When Madame Valmondé finally sees her grandchild, it’s apparent to the reader that something has shocked her, but Désirée misunderstands. This is an example of dramatic irony: the reader understands something that Désirée, the character, does not. Here, Madame Valmondé asks Désirée what Armand thinks, which helps establish a motif in “Désirée’s Baby”—that what white men think of a situation has profound, life-or-death implications for the women and people of color involved in that situation. What Armand thinks of the baby is the judgement that decides Désirée’s fate.
Désirée is at first a happy, peaceful character—an innocent—though her happiness is not without fear: “I’m so happy; it frightens me” (Paragraph 16). As the baby grows, that fear takes over: “there was something in the air menacing her peace. It was at first too subtle to grasp” (Paragraph 18). This creates a powerful sense of suspense, leading both the reader and Désirée to crave learning the source of the unease. She asks her husband to interpret the evidence of her infant’s physical similarities to an enslaved woman’s son. She says, “Look at our child. What does it mean? tell me” (Paragraph 22), reinforcing that white men possess the absolute power to define the lives of those around them.

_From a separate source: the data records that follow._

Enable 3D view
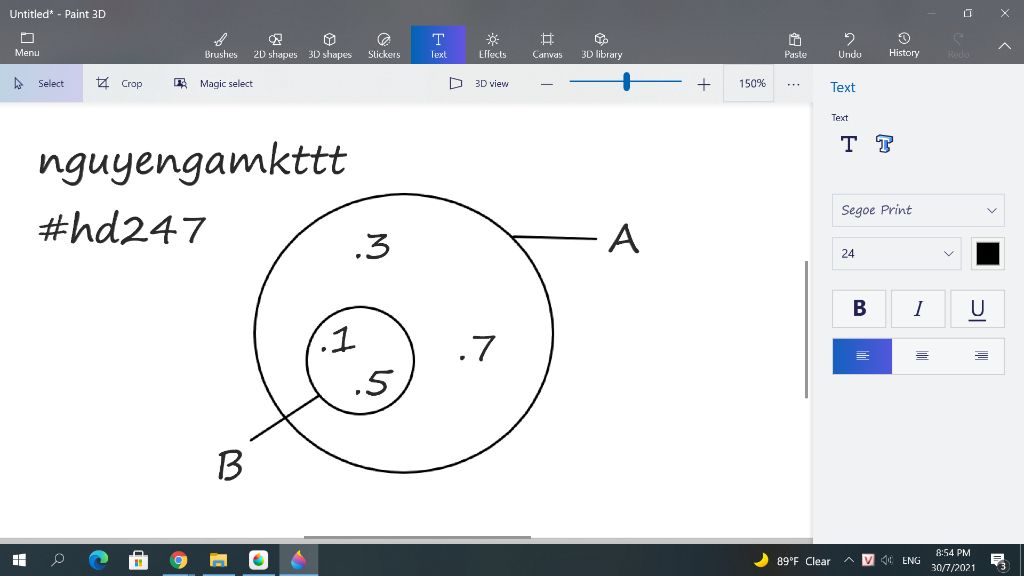tap(479, 84)
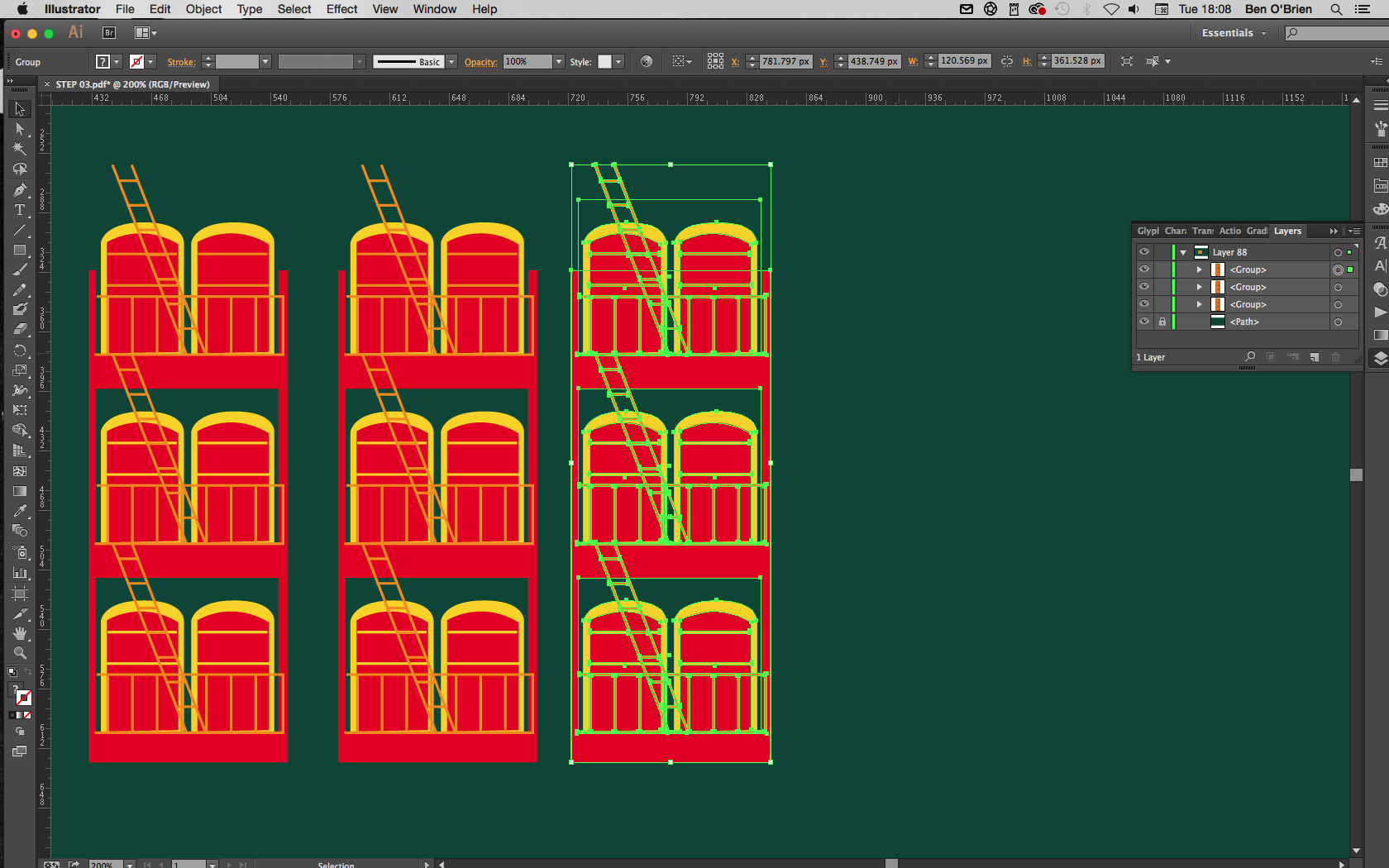Viewport: 1389px width, 868px height.
Task: Activate the Magic Wand tool
Action: click(x=20, y=149)
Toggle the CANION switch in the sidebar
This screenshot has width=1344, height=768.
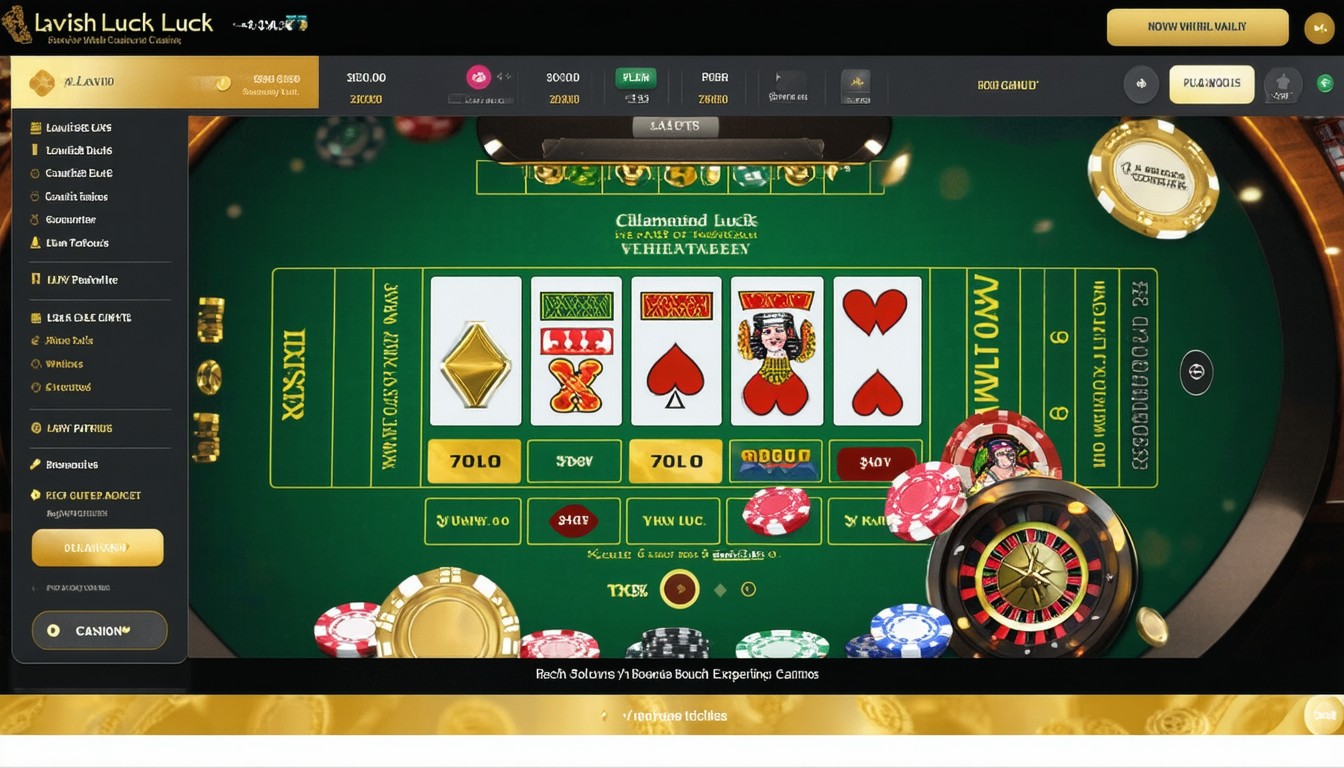click(99, 631)
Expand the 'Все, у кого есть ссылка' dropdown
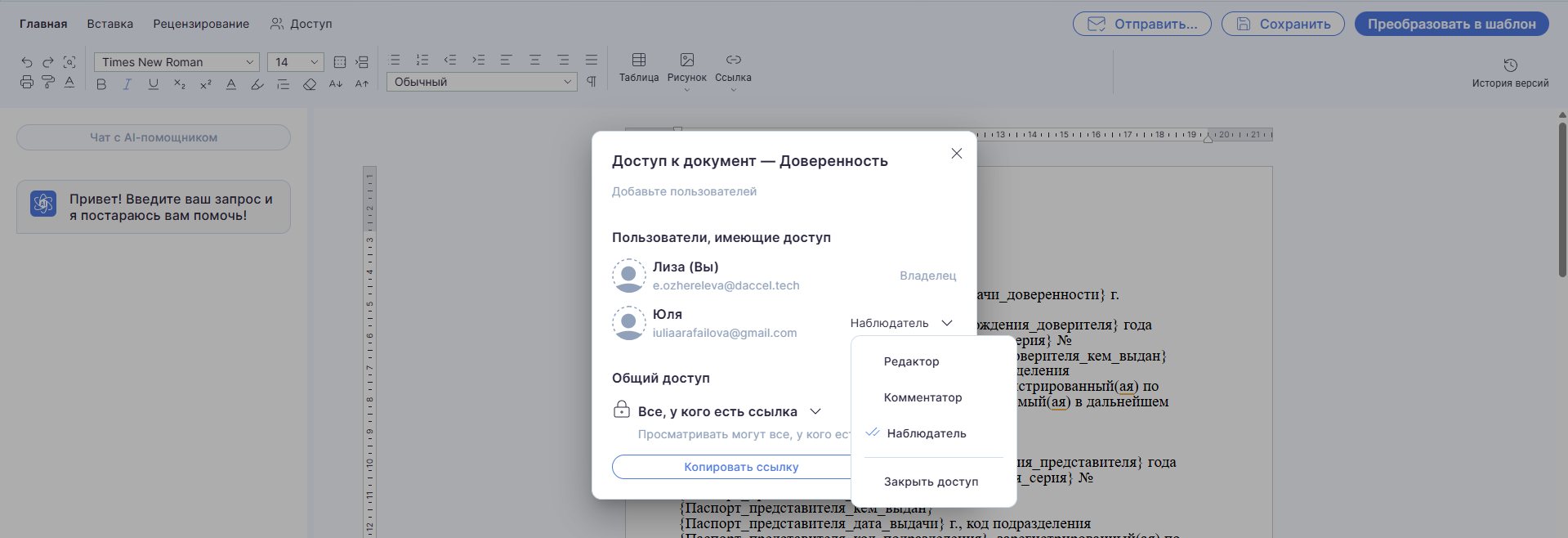 pos(815,411)
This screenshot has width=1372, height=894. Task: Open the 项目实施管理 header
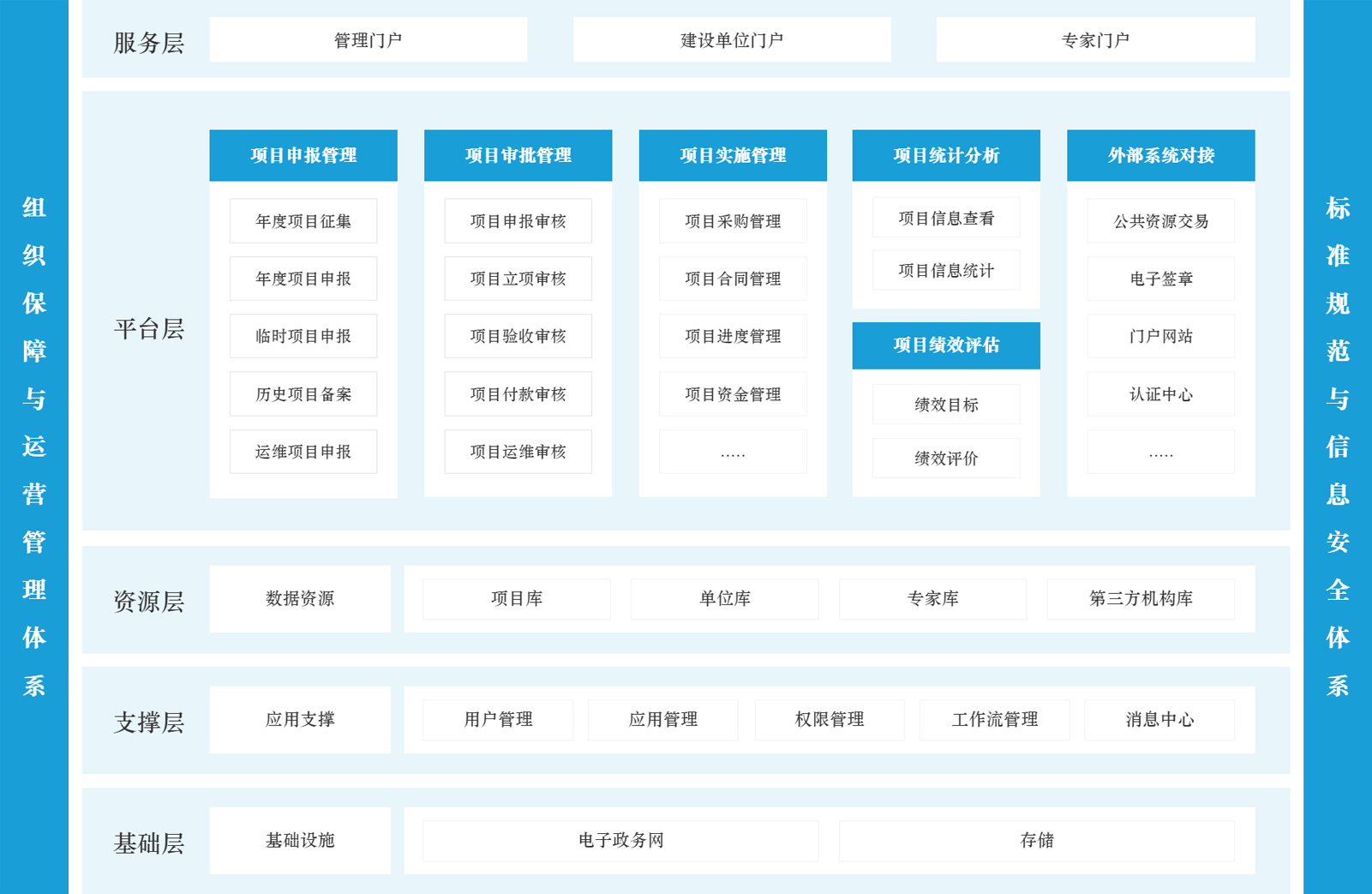pyautogui.click(x=733, y=155)

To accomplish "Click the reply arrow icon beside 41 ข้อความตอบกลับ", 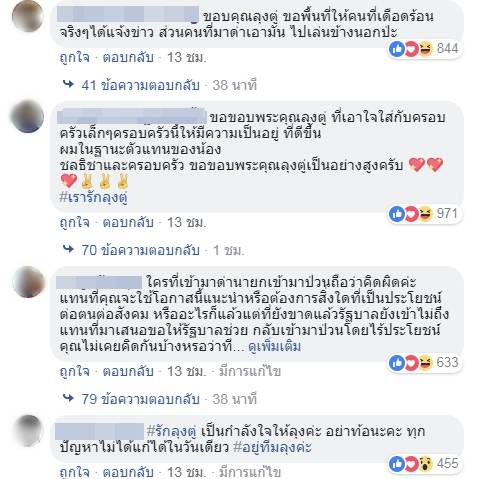I will 68,84.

Armand replies, “the child is not white; it means that you are not white” (Paragraph 24). This is an example of an epiphany, the acquisition of knowledge that irreversibly changes the path forward for a character. Désirée leaves L’Abri, though she doesn’t return home to her adoptive parents’ welcoming arms, choosing instead a more severe punishment for herself.
The ending of the story is an example of situational irony: as Armand Aubigny burns his own love letters from Désirée, he learns from a different love letter (belonging to his late father) that his mother belonged “to the race that is cursed with the brand of slavery” (47). This means that he (and likely not Désirée) is “not-white,” and the “crime” of blackness for which Désirée paid with her life, is actually Armand’s.
The black and mixed-race characters in this story are largely voiceless presences in “Désirée’s Baby,” though Zandrine does verbally respond to Désirée when Désirée tells her mother how Zandrine cut the child’s fingernails, and she’s depicted as moving “majestically” (Paragraph 11). Madame Valmondé looks to Zandrine when she first sees that her grandchild appears to be mixed-race, but Zandrine’s “face was turned to gaze across the fields” (Paragraph 13). As Désirée leaves L’Abri, Chopin writes that “out in the still fields the negroes were picking cotton” (Paragraph 40). As Armand Aubigny builds a pyre to burn Désirée’s belongings, “half a dozen negroes” (Paragraph 44) keep the fire “ablaze” (Paragraph 44). Their silent but active presence is a reminder of the existence of slavery in the antebellum American south and the corresponding life-and-death consequences of being “black.” The fact of the non-white characters being in the background, and the “white characters” being in the foreground, becomes ironic as the lines between “white” and “non-white” become blurred throughout the story.